Given instruction
Copy every one of the following items word for word, with nothing changed.

--- Start of The records ---

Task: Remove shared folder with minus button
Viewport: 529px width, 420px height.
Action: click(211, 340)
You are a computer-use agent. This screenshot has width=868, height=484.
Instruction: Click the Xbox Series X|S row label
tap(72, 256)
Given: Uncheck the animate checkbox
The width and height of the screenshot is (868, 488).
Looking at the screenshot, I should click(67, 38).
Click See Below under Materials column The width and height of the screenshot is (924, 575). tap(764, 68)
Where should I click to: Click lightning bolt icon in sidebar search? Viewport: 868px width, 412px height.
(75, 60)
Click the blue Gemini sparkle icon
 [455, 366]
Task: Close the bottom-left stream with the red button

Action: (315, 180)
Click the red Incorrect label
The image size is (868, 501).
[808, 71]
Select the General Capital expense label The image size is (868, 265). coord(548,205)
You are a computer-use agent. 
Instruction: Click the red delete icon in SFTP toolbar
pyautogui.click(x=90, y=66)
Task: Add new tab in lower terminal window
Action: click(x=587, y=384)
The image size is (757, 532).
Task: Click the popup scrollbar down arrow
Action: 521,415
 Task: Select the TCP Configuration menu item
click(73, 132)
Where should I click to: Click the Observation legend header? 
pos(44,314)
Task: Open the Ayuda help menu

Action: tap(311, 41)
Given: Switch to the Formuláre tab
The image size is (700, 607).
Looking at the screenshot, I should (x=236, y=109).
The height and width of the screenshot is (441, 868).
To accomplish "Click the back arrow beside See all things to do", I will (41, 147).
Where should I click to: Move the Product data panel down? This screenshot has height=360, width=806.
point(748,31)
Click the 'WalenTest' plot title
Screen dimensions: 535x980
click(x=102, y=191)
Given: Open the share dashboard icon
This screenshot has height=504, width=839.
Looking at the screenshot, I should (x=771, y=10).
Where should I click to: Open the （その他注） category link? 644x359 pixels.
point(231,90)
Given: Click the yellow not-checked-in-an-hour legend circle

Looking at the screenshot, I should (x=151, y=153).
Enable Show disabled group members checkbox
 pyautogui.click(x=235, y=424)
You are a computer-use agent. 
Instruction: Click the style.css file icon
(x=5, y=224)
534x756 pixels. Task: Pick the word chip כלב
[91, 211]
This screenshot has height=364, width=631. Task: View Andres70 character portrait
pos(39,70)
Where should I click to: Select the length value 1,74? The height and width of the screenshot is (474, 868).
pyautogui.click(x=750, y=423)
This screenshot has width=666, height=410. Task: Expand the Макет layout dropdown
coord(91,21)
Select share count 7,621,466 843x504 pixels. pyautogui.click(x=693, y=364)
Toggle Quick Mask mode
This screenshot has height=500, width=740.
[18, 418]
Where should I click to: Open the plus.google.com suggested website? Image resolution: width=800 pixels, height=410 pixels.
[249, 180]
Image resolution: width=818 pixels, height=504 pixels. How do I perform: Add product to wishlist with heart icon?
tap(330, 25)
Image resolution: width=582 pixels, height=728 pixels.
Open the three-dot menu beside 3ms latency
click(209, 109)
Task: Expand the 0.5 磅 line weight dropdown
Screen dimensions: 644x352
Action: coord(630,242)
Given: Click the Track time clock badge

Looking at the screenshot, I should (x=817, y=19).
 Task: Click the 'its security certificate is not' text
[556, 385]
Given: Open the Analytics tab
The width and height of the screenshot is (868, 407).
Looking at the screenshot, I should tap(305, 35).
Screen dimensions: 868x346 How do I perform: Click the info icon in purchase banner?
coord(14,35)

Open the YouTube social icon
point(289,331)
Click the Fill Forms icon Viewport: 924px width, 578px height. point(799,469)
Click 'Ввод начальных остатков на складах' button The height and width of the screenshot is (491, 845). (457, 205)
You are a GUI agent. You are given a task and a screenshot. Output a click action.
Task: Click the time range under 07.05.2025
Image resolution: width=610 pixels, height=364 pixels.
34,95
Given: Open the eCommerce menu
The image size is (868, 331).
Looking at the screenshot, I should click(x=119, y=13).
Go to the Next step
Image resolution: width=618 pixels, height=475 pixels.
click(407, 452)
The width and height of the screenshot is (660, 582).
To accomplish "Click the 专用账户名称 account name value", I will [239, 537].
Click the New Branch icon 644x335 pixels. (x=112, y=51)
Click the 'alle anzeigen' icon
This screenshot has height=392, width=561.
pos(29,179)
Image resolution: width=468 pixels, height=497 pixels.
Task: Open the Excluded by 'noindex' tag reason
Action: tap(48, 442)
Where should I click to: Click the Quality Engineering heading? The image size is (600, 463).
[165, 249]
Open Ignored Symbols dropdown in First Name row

--- End of The records ---

Finished exercise
Task: Remove shared folder with minus button
Viewport: 529px width, 420px height.
Action: click(211, 340)
You are a computer-use agent. This screenshot has width=868, height=484.
Instruction: Click the Xbox Series X|S row label
tap(72, 256)
Given: Uncheck the animate checkbox
The width and height of the screenshot is (868, 488).
Looking at the screenshot, I should click(67, 38).
Click See Below under Materials column The width and height of the screenshot is (924, 575). tap(764, 68)
Where should I click to: Click lightning bolt icon in sidebar search? Viewport: 868px width, 412px height.
(75, 60)
Click the blue Gemini sparkle icon
 [455, 366]
Task: Close the bottom-left stream with the red button

Action: (315, 180)
Click the red Incorrect label
The image size is (868, 501).
[808, 71]
Select the General Capital expense label The image size is (868, 265). coord(548,205)
You are a computer-use agent. 
Instruction: Click the red delete icon in SFTP toolbar
pyautogui.click(x=90, y=66)
Task: Add new tab in lower terminal window
Action: click(x=587, y=384)
The image size is (757, 532).
Task: Click the popup scrollbar down arrow
Action: 521,415
 Task: Select the TCP Configuration menu item
click(73, 132)
Where should I click to: Click the Observation legend header? 
pos(44,314)
Task: Open the Ayuda help menu

Action: tap(311, 41)
Given: Switch to the Formuláre tab
The image size is (700, 607).
Looking at the screenshot, I should (x=236, y=109).
The height and width of the screenshot is (441, 868).
To accomplish "Click the back arrow beside See all things to do", I will (41, 147).
Where should I click to: Move the Product data panel down? This screenshot has height=360, width=806.
point(748,31)
Click the 'WalenTest' plot title
Screen dimensions: 535x980
click(x=102, y=191)
Given: Open the share dashboard icon
This screenshot has height=504, width=839.
Looking at the screenshot, I should (x=771, y=10).
Where should I click to: Open the （その他注） category link? 644x359 pixels.
point(231,90)
Given: Click the yellow not-checked-in-an-hour legend circle

Looking at the screenshot, I should (x=151, y=153).
Enable Show disabled group members checkbox
 pyautogui.click(x=235, y=424)
You are a computer-use agent. 
Instruction: Click the style.css file icon
(x=5, y=224)
534x756 pixels. Task: Pick the word chip כלב
[91, 211]
This screenshot has height=364, width=631. Task: View Andres70 character portrait
pos(39,70)
Where should I click to: Select the length value 1,74? The height and width of the screenshot is (474, 868).
pyautogui.click(x=750, y=423)
This screenshot has width=666, height=410. Task: Expand the Макет layout dropdown
coord(91,21)
Select share count 7,621,466 843x504 pixels. pyautogui.click(x=693, y=364)
Toggle Quick Mask mode
This screenshot has height=500, width=740.
[18, 418]
Where should I click to: Open the plus.google.com suggested website? Image resolution: width=800 pixels, height=410 pixels.
[249, 180]
Image resolution: width=818 pixels, height=504 pixels. How do I perform: Add product to wishlist with heart icon?
tap(330, 25)
Image resolution: width=582 pixels, height=728 pixels.
Open the three-dot menu beside 3ms latency
click(209, 109)
Task: Expand the 0.5 磅 line weight dropdown
Screen dimensions: 644x352
Action: coord(630,242)
Given: Click the Track time clock badge

Looking at the screenshot, I should (x=817, y=19).
 Task: Click the 'its security certificate is not' text
[556, 385]
Given: Open the Analytics tab
The width and height of the screenshot is (868, 407).
Looking at the screenshot, I should tap(305, 35).
Screen dimensions: 868x346 How do I perform: Click the info icon in purchase banner?
coord(14,35)

Open the YouTube social icon
point(289,331)
Click the Fill Forms icon Viewport: 924px width, 578px height. point(799,469)
Click 'Ввод начальных остатков на складах' button The height and width of the screenshot is (491, 845). (457, 205)
You are a GUI agent. You are given a task and a screenshot. Output a click action.
Task: Click the time range under 07.05.2025
Image resolution: width=610 pixels, height=364 pixels.
34,95
Given: Open the eCommerce menu
The image size is (868, 331).
Looking at the screenshot, I should click(x=119, y=13).
Go to the Next step
Image resolution: width=618 pixels, height=475 pixels.
click(407, 452)
The width and height of the screenshot is (660, 582).
To accomplish "Click the 专用账户名称 account name value", I will [239, 537].
Click the New Branch icon 644x335 pixels. (x=112, y=51)
Click the 'alle anzeigen' icon
This screenshot has height=392, width=561.
pos(29,179)
Image resolution: width=468 pixels, height=497 pixels.
Task: Open the Excluded by 'noindex' tag reason
Action: tap(48, 442)
Where should I click to: Click the Quality Engineering heading? The image size is (600, 463).
[165, 249]
Open Ignored Symbols dropdown in First Name row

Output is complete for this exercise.